Exploratory Data Analysis with F#, Plotly.NET, and ML.NET DataFrames

Exploratory Data Analysis with F#, Plotly.NET, and ML.NET DataFrames

Using Polyglot Notebooks to explore datasets with F# & Plotly.NET

This article is my entry as part of F# Advent 2023. Visit Sergey Tihon’s blog for more articles in the series by other authors.

One of the most common tasks with data roles is the need to perform exploratory data analysis (EDA).

With EDA a data scientist, data analyst, or other data-oriented programmer can:

  • Understand the value distributions of their data
  • Identify outliers and data anomalies
  • Visualize correlations, trends, and relationships between multiple variables

Exploratory data analysis usually involves:

  1. Loading the data into a DataFrame
  2. Performing descriptive statistics to identify the raw shape of the data
  3. Visualizing variables of interest on their own or with other variables.

In this article I’ll walk you through the process of loading data from a sample dataset into a Microsoft.Data.Analysis DataFrame (the kind featured in ML.NET). Next, we’ll look at the descriptive statistics the DataFrame class provides and then explore the process of creating some simple visualizations with Plotly.NET.

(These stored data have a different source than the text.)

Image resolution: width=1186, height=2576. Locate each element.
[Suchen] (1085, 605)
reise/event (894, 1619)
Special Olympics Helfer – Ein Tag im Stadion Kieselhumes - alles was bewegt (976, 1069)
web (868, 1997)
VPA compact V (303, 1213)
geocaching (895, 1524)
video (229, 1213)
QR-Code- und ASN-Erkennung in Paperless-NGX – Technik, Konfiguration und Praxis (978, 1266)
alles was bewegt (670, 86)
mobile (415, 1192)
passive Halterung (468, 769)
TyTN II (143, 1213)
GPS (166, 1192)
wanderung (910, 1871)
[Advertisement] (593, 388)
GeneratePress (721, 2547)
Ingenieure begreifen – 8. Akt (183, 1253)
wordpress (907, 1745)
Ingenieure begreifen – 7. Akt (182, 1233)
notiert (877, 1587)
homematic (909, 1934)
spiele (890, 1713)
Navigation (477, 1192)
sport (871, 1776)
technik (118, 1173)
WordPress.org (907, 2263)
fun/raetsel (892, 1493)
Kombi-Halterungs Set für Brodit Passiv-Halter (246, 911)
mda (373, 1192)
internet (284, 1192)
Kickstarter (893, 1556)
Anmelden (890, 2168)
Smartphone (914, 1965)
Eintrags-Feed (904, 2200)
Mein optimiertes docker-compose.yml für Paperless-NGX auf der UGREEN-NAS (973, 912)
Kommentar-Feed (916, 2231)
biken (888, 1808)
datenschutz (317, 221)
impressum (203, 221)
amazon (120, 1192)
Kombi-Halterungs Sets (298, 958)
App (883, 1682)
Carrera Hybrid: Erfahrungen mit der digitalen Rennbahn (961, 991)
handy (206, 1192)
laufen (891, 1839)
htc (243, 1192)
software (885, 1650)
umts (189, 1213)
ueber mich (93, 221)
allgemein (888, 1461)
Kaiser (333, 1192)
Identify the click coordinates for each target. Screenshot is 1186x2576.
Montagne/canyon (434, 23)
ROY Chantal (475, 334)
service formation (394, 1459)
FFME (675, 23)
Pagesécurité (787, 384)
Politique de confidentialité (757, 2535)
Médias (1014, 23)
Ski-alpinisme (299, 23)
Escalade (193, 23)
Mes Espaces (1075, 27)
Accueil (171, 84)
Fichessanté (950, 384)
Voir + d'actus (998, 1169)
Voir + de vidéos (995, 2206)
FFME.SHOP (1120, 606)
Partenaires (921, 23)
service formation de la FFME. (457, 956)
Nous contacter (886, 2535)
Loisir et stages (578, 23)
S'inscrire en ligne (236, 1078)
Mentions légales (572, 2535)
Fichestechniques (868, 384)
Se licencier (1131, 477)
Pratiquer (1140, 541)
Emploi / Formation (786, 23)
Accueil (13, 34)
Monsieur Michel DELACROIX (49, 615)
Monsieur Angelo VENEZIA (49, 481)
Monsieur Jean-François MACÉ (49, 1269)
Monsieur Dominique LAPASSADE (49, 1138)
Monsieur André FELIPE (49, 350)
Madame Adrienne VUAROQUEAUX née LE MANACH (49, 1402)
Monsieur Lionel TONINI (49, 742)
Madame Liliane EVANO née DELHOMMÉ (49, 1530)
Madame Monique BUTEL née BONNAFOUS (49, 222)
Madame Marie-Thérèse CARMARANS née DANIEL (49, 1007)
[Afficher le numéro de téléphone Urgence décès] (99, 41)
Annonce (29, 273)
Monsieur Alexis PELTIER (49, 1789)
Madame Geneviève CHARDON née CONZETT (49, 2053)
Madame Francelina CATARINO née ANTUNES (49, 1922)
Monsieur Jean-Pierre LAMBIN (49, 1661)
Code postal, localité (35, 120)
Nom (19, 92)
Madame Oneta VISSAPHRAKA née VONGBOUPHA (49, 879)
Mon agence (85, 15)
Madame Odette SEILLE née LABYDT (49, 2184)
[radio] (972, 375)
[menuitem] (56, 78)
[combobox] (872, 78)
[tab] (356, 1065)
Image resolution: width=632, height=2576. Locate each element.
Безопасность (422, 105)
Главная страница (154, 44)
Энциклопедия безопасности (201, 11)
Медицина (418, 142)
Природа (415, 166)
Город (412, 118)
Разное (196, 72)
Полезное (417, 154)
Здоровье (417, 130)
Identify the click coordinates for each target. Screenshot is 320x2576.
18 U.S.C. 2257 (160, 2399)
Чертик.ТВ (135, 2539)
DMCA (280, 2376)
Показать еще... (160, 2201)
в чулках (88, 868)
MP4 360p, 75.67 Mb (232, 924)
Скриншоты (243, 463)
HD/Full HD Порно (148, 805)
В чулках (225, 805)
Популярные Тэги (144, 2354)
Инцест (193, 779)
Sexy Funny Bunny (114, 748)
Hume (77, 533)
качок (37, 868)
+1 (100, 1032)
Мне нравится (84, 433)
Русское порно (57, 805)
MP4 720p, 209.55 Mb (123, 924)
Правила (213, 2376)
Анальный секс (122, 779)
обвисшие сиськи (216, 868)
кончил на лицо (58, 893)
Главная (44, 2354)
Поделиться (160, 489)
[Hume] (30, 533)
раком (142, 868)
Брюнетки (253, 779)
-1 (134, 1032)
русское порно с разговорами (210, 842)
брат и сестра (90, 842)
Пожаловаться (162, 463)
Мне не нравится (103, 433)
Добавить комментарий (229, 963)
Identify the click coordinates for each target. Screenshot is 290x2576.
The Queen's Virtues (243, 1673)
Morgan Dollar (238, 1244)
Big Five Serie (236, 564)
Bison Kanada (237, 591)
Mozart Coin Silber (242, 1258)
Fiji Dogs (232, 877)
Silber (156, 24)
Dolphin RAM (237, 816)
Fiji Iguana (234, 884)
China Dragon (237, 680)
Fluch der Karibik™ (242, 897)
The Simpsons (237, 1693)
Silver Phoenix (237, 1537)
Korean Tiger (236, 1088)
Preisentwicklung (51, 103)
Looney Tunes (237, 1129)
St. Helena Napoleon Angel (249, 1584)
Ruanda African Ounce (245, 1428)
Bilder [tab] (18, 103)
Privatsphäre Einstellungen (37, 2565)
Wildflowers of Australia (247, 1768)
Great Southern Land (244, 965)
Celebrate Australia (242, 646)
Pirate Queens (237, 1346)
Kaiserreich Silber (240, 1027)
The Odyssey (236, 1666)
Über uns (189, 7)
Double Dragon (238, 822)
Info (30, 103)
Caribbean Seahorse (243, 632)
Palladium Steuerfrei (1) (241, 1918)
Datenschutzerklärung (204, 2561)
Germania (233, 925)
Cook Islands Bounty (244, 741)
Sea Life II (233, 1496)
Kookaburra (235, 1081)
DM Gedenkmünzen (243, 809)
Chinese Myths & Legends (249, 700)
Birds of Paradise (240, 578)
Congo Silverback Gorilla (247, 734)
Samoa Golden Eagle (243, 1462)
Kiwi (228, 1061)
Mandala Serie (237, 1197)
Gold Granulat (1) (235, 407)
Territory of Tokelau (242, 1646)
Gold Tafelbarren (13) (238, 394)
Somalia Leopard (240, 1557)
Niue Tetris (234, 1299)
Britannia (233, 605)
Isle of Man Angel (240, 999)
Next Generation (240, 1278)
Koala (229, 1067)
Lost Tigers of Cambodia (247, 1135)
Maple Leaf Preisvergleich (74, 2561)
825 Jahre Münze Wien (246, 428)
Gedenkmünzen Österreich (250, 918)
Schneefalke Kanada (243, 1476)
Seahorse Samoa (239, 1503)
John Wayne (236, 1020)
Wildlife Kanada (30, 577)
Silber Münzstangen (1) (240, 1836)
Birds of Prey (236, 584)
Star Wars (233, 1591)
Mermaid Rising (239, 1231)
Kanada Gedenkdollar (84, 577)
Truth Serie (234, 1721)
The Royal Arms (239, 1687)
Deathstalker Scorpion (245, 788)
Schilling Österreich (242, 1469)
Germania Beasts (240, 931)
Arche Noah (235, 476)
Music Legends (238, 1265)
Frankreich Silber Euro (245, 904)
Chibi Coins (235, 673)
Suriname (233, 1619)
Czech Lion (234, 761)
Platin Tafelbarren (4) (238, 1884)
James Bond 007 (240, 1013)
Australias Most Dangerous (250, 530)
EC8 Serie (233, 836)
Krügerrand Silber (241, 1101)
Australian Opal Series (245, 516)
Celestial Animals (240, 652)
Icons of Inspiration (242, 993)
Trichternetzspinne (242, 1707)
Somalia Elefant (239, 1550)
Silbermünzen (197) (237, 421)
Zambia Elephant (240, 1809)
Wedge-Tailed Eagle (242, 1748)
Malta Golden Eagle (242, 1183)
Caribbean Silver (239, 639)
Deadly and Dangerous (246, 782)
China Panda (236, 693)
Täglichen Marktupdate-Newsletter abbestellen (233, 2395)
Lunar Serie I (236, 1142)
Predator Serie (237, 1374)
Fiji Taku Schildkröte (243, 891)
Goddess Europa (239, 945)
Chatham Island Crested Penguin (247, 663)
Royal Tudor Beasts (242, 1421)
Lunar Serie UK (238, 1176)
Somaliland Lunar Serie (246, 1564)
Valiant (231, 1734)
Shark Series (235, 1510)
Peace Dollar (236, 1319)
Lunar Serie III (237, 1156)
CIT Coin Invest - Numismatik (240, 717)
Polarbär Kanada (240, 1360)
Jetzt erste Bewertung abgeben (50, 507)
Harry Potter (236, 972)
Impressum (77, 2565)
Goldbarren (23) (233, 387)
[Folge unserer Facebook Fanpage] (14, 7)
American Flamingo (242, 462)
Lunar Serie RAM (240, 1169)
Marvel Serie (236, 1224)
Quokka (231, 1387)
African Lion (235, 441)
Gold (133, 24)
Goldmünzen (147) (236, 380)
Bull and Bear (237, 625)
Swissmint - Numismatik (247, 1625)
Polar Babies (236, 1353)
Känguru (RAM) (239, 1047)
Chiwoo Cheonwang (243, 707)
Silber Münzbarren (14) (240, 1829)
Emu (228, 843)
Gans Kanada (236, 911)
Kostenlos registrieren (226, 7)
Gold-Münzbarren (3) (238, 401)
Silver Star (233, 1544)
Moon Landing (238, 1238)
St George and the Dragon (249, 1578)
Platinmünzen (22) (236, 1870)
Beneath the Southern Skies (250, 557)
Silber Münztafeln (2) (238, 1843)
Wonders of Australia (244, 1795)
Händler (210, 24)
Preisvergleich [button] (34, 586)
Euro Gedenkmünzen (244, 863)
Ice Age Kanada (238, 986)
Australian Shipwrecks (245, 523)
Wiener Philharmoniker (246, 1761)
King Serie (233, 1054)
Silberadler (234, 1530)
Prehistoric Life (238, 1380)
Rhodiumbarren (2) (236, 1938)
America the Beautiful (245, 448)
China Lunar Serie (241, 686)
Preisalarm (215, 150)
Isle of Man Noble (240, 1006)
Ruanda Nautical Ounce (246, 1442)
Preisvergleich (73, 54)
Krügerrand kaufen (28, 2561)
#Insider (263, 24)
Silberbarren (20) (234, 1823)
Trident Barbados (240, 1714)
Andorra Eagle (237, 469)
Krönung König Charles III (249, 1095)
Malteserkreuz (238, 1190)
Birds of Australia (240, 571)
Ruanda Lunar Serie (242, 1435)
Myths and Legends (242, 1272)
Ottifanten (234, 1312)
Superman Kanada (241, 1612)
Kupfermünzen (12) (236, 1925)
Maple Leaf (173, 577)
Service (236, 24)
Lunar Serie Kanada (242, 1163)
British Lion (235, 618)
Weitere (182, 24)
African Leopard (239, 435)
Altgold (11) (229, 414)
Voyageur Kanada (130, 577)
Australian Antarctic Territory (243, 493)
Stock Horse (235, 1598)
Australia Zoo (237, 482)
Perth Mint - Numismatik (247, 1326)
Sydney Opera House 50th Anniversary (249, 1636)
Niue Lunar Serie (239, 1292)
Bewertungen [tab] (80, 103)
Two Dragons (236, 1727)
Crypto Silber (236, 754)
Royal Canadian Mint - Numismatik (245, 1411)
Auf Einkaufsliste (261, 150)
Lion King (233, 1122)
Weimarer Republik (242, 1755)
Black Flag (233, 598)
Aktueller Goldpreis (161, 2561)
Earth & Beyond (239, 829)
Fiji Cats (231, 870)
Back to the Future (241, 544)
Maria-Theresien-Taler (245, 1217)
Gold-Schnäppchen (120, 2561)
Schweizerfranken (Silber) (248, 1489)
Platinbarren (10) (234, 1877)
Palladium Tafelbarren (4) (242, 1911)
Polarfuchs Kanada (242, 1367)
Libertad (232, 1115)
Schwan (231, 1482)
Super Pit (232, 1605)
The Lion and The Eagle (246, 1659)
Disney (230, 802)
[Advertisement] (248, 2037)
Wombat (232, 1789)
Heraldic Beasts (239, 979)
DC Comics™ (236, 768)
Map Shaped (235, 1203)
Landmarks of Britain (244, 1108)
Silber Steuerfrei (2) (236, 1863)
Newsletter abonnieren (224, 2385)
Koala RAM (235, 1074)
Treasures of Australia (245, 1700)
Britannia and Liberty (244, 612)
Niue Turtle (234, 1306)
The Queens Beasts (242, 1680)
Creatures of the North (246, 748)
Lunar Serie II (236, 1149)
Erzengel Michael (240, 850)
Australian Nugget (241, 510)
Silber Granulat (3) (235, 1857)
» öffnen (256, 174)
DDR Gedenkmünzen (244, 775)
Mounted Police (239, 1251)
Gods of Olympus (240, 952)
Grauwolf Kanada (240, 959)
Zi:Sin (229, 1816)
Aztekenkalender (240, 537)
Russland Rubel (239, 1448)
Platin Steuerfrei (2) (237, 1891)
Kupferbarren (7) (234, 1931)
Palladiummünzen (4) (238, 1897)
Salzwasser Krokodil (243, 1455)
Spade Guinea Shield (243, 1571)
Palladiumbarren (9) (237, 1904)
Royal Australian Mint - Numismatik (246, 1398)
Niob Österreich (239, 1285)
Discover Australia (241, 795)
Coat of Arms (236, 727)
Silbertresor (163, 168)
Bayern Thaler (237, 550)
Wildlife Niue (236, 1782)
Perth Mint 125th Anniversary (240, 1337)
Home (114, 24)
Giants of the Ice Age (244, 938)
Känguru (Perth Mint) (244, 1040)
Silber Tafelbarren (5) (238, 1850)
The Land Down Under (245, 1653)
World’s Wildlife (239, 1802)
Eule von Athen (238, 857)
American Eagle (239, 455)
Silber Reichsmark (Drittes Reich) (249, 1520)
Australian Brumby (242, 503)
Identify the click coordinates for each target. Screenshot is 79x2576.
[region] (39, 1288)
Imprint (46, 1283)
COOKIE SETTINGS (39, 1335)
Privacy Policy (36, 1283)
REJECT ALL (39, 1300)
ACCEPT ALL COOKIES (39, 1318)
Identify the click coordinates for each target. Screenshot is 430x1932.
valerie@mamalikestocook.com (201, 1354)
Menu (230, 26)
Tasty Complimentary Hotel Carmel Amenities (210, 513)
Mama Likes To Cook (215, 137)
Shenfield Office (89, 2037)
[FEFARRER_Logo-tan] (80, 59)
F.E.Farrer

All of this will be accomplished inside of a single Polyglot Notebook. If you’re not familiar with Polyglot Notebooks, they’re a technology built on top of Jupyter Notebooks that allow you to use additional language kernels, including a F# Kernel. This lets you run interactive data science experiments in a single notebook as shown here in VS Code:

A Polyglot Notebook in VS Code

Note: Polyglot Notebook is not required for most of the code in this article. I use it as an ideal place to render charts and make iterative adjustments, but you can use these technologies without Polyglot if you prefer

If you’re looking for more information on Polyglot Notebooks, I’ve written many articles on the topic and will be publishing a book covering it further in Q3 of 2024.

For now, let’s get rolling and see how to perform EDA with F#.

Loading Data into a ML.NET DataFrame

In this article we’ll be exploring a single data file from a larger dataset. Specifically, we’ll be looking at Technika148’s Football Database on Kaggle.

The Football Database Dataset

This dataset covers the top 5 European football leagues and contains information on players, games, leagues, and teams. For readers in the States like me, football here is what we call soccer, not the sport featured annually in the Super Bowl.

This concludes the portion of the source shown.